* begin SOURCE EXCERPT *
Moving past loss: The Little Orange Kitty Story

By Susan Ford Collins

Little did I know that one of the great teachers of my life would come to me in the form of a little orange kitty. As I sat writing at my computer, my phone rang and I heard my friend Sharon saying she had an urgent problem and needed my help. I stopped and listened carefully to her story.

A couple of days before, someone dumped a large cardboard box in Sharon’s yard. As she left for work mornings since then, she grumbled about someone discarding that box on her lawn but she was busy with a project and hadn’t had time to drag it to the trash pile until this morning.

When Sharon walked toward it and peeked inside, she was stunned. The box wasn’t empty! It contained four tiny kittens, a couple of weeks old! Two were dead already and crawling with maggots. The other two were screaming loudly for help. Sharon immediately called her vet and was told she would get a callback in fifteen minutes, but after a half hour, she decided she’d better go ahead with Plan B.

Packing “her survivors” into a much smaller, sturdier towel-lined box, she carefully placed them in the car and rushed to a nearby pet store to get help: what should she feed them, how much and how often? The sales team looked at the kitties tenderly and quickly walked Sharon and her box of kitties down the correct aisle to a tiny nursing bottle and a six-pack of mother-kitty-replacement milk. The label said to feed them every couple of hours 24/7. The team wished Sharon well and also warned that, despite her most loving and diligent efforts, the kitties might already be too weak to suck and survive.
* end SOURCE EXCERPT *
* begin DATA SUPPLIED *
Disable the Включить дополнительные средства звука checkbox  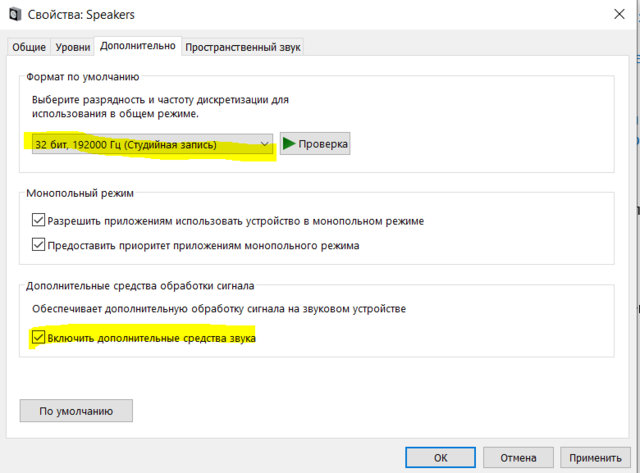click(39, 338)
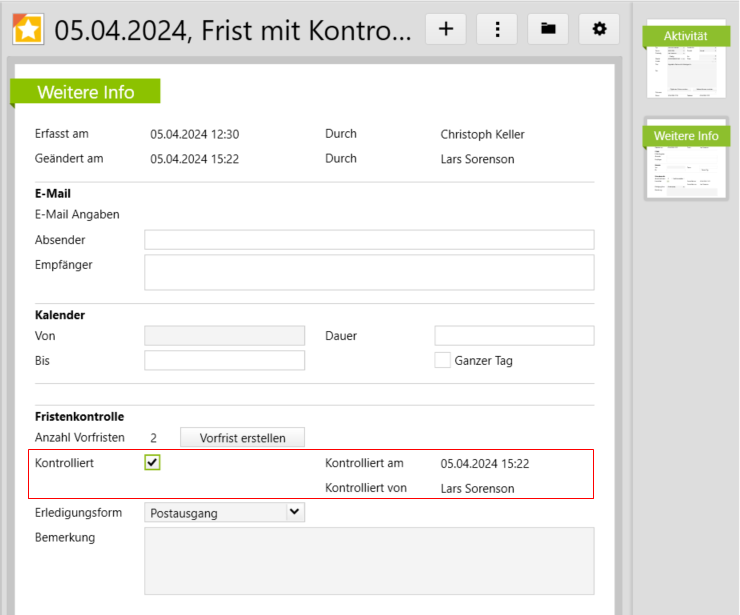Open the Postausgang combo box

[x=215, y=513]

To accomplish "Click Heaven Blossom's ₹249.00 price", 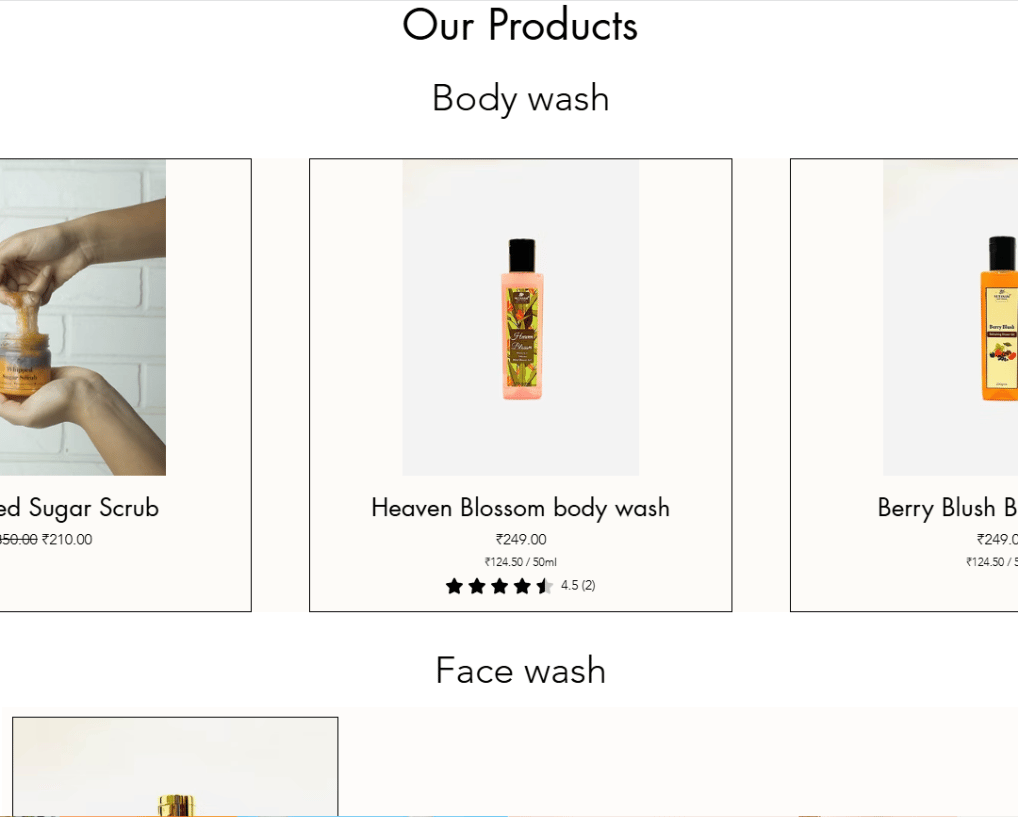I will 521,540.
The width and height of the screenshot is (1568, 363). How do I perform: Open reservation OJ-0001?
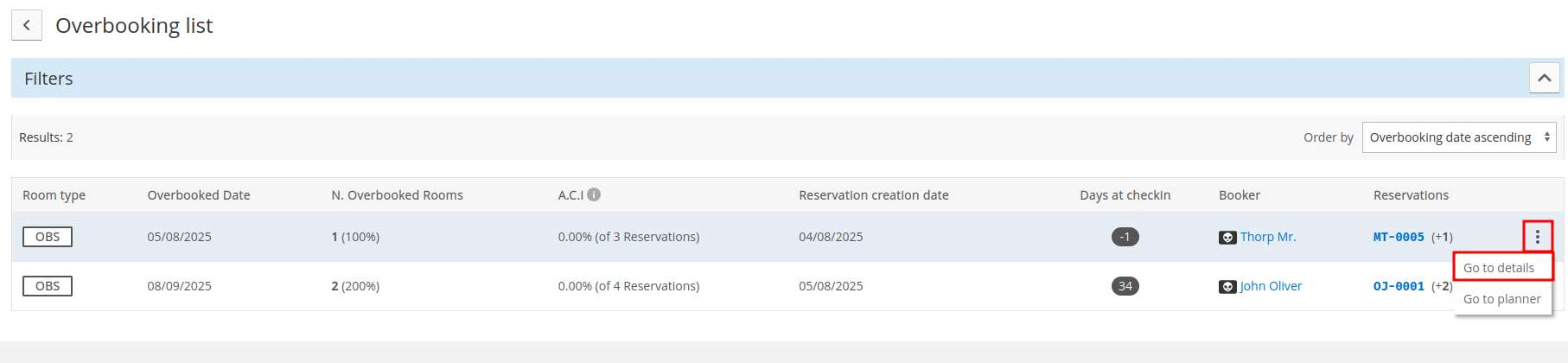1399,286
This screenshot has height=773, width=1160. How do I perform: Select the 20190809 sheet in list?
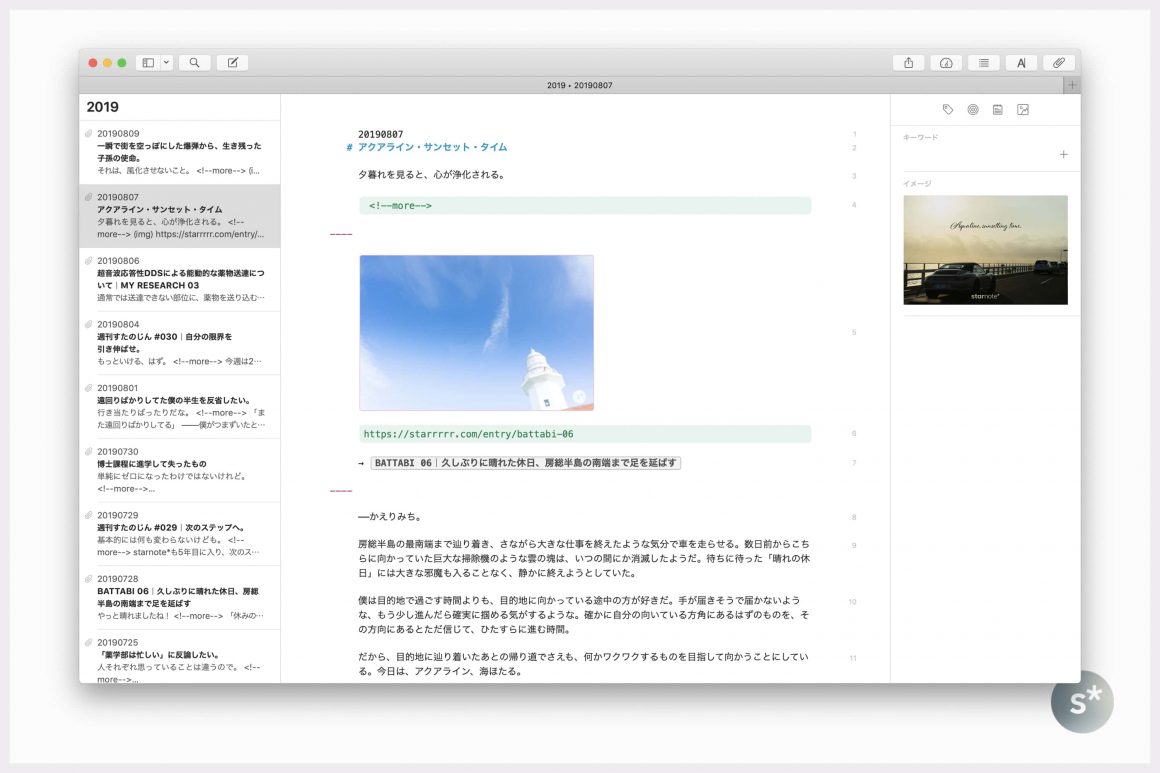(180, 151)
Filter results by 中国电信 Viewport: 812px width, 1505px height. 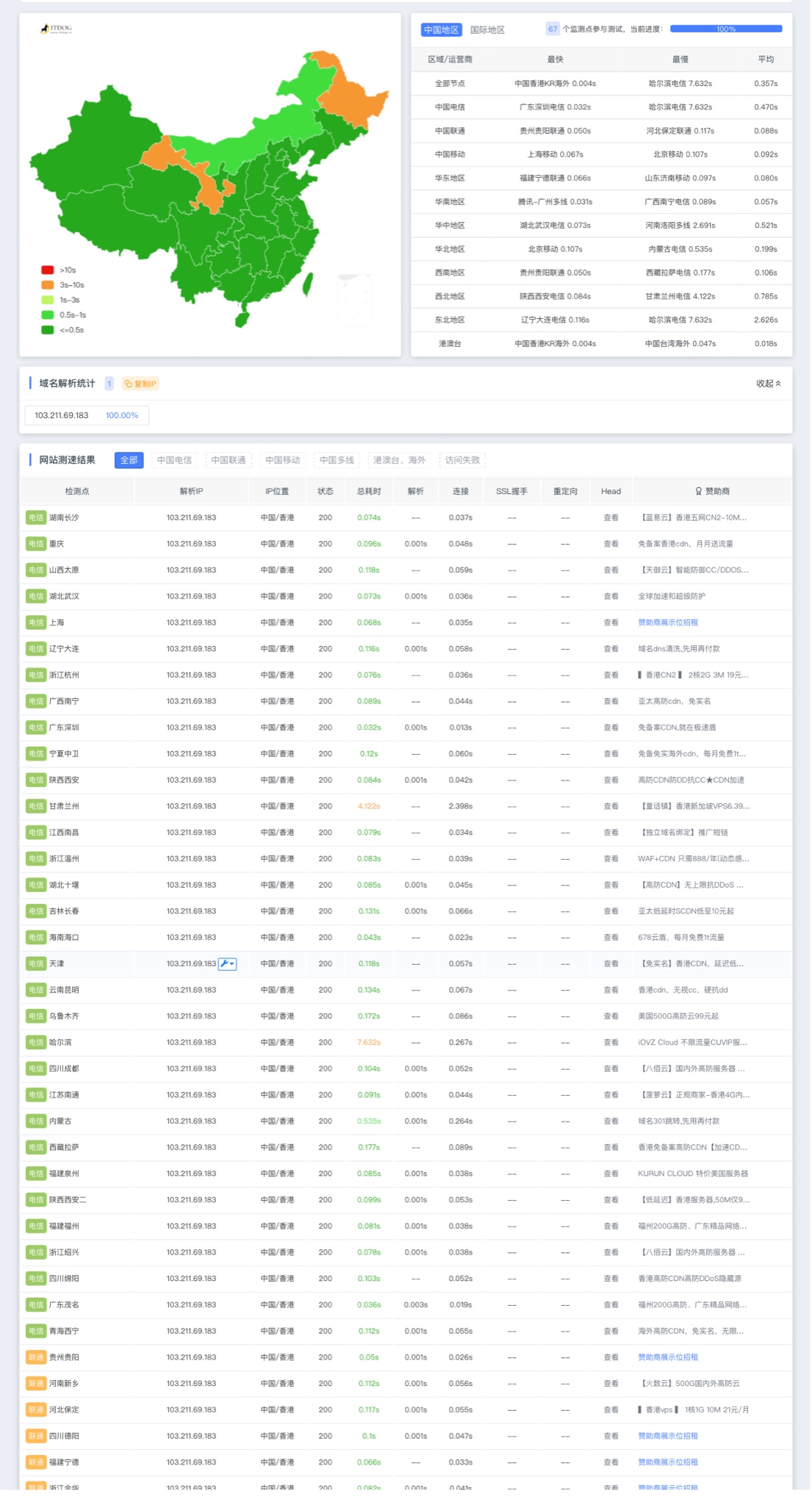click(174, 460)
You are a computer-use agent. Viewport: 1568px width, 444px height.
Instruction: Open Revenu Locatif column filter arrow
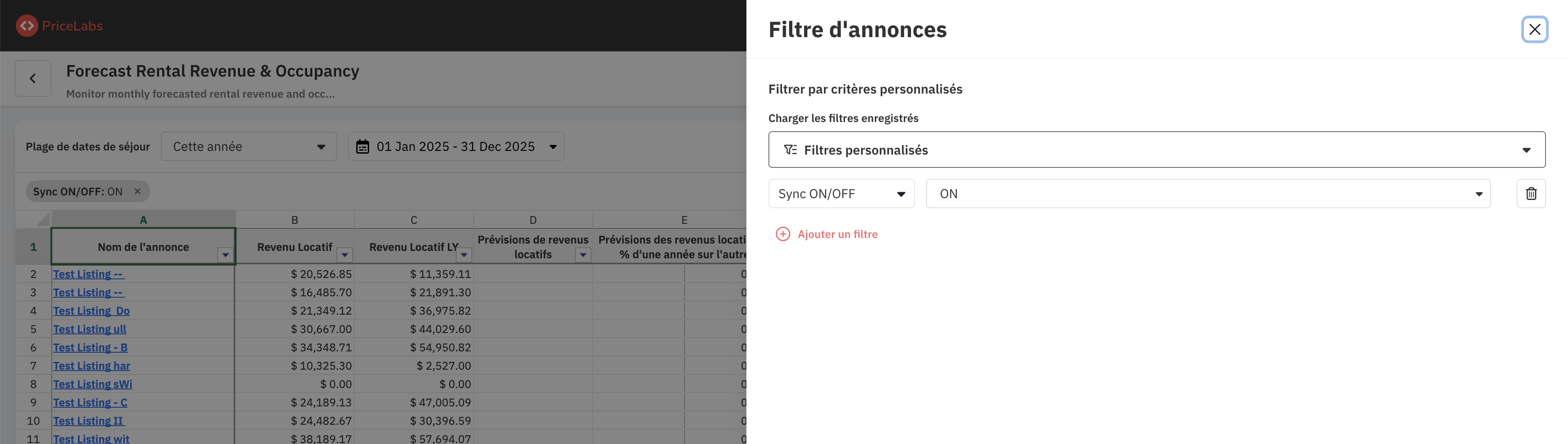pyautogui.click(x=344, y=255)
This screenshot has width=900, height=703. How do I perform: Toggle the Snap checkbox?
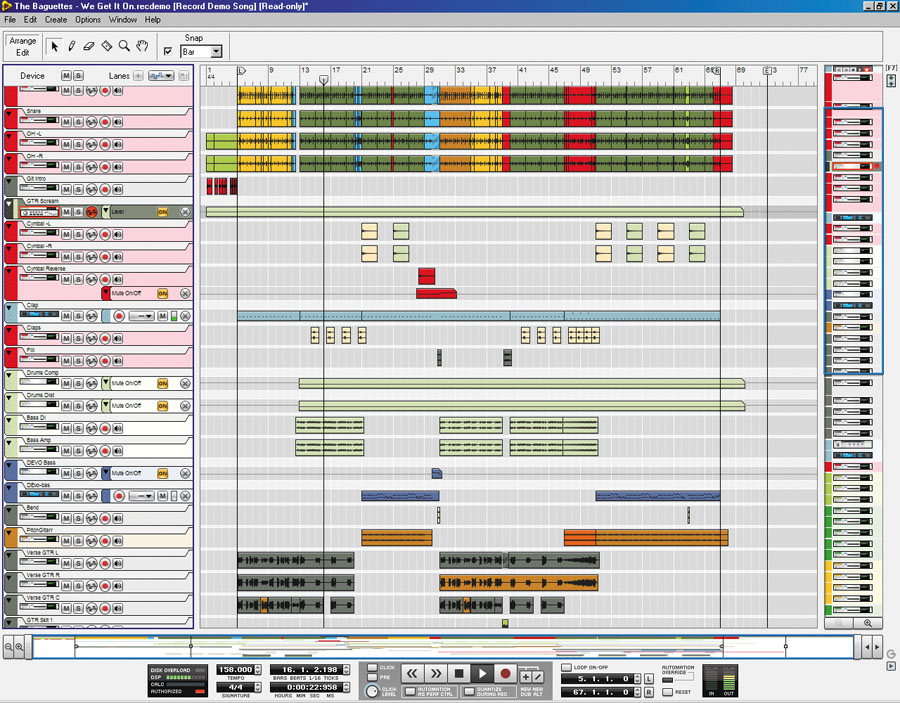pos(168,51)
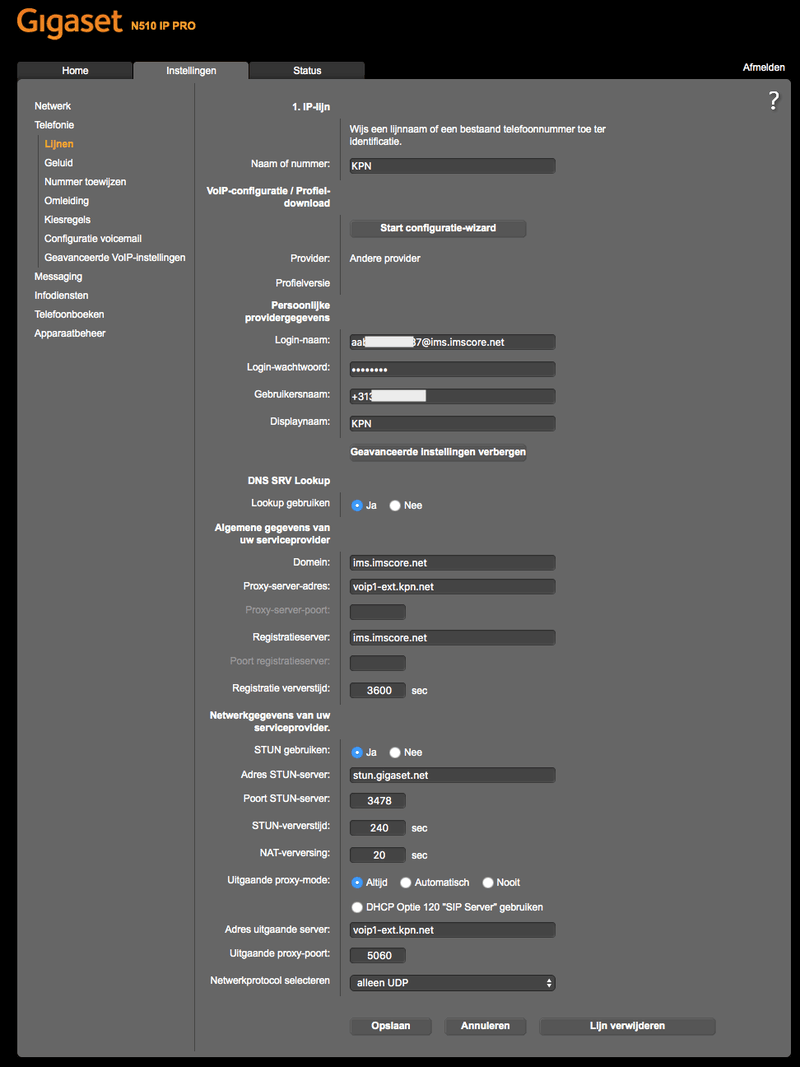Click the Opslaan button

(x=392, y=1026)
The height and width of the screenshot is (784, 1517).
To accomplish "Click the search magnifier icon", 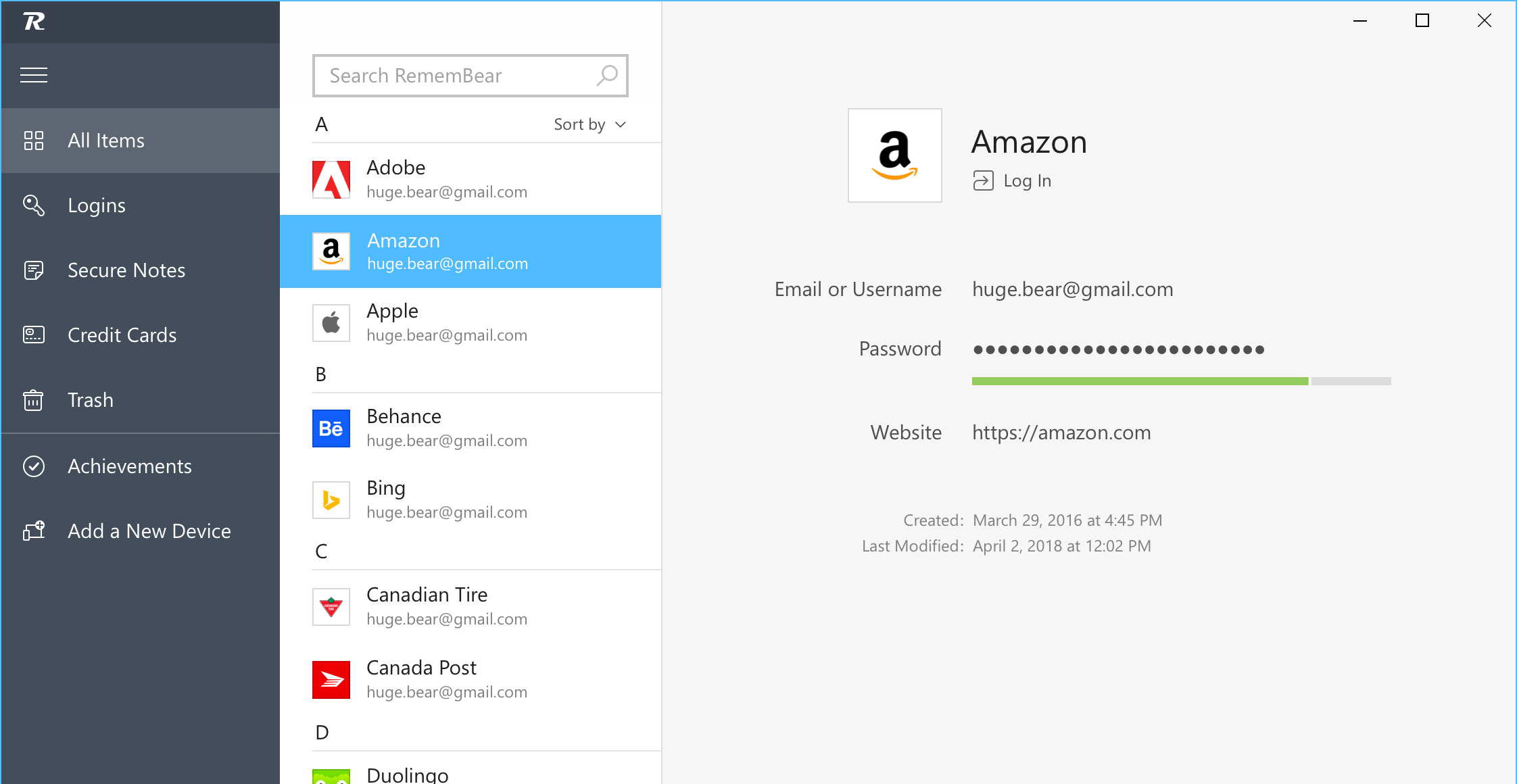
* end DATA SUPPLIED *
* [JOBS]:
**A.** Give back each line of the listing that contains the string "perform".
**B.** Carry on the kitten rescue story from the point where it stops.
The story and the listing have no connection to each other.

* [OUTPUTS IN ORDER]:
**A.**
The width and height of the screenshot is (1568, 363). How do I perform: Open reservation OJ-0001?
This screenshot has height=773, width=1160. How do I perform: Select the 20190809 sheet in list?
This screenshot has width=900, height=703. How do I perform: Toggle the Snap checkbox?

**B.**
Once home, Sharon went into action, opening the can, making sure the milk was baby-bath-water warm, carefully pouring it into the nursing bottle and snapping on the nipple. Sharon decided to feed the smaller kitty first and she picked it up gently. It snuggled in her warm hand and when she offered the tiny nipple, it eagerly accepted, sucking in tiny gulps until milk bubbled out of the corners of its mouth. Relieved, Sharon tucked that contented kitty back into the towel and picked up the other one which started strongly sucking too.  After an hour’s nap, they were awake again and happily filled up and contentedly fell back to sleep. So far so good! But now a new problem was surfacing and that’s where I came in.

It was Saturday so Sharon would be able to care for the kitties today and tomorrow but Monday she would have to go back to work. For years Sharon had joked about my home being “the home of castaways and strays”… unwanted rabbits and guinea pigs, hummingbirds with broken wings and armor-covered wounded iguanas. So I was a likely candidate for taking over her-kitty-mothering responsibilities.

At this point in our conversation Sharon mentioned a word she knew I would respond to… “calico.” Several months before, a calico kitty of mine had been hit by a car. She had dragged her broken body almost up to my front door and died in the bushes, unnoticed. I was still grieving, wishing I had known about her plight and I had been able to do something to help her. But I didn’t, and I couldn't. So, based on the fact that one of these kitties was a calico, I immediately told Sharon that I would take her.

But Sharon quickly responded, “No, they’ve had enough loss already. They only come as a pair. I’ll have to find someone else then.” So, a little begrudgingly, I said I would take them both. Sharon quickly brought them to my house in their new blanket-lined basket, and, sure enough, the calico was exactly like the one I had lost. My heart felt warm and full toward her. I was generous to the orange one of course, but I felt no special connection. I fed him. I cared for him but only as a second. A "me too."  I loved watching them chase bugs, lizards and their own tails, reawakening “the kitten in me” as I giggled at their antics.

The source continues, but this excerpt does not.